The CRC warrants that the branch offices will only receive electronic copies of
files for clients that they service. The branch offices will not have access to
files of clients that they do not service. Factual Data Corp (FDC) will have
access to all files, regardless of location. The branch offices cannot, and
never will have, access to the FDC secure merged logic source code, system
architecture or FDC Loan Prospector communication access point. Neither the
branch offices or FDC have access to the Loan Prospector System as a user. The
only access point with Xxxxxxx Mac is a secure communication point at the FDC
technology center. Additionally, files copied to the offices and at FDC have
secure locks on all identifying social security numbers.

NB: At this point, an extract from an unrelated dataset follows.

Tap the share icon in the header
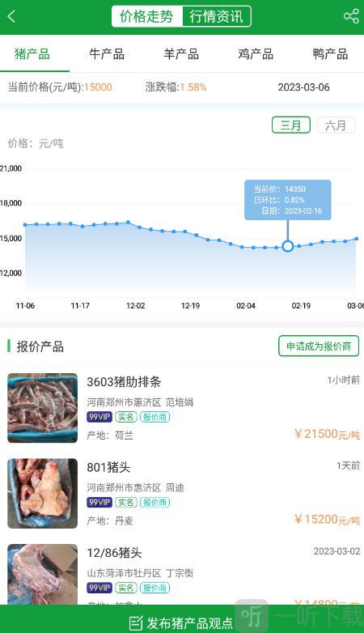The image size is (364, 633). pyautogui.click(x=351, y=16)
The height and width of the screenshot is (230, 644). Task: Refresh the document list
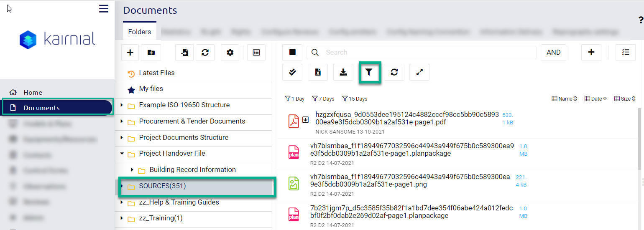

The branch offices will receive an electronic copy of the Loan Prospector credit
file after the file has been ordered and processed by FDC and the Loan
Prospector System. There will be no slow down to the system as the electronic
copy is only sent after the client has received the file. This electronic copy
only allows the Branch offices the ability to access tradeline information and
complete customer service when requested by Loan Prospector clients. The
tracking system assures that only requested customer service is completed and
all customer service is documented and permanently stored with the file.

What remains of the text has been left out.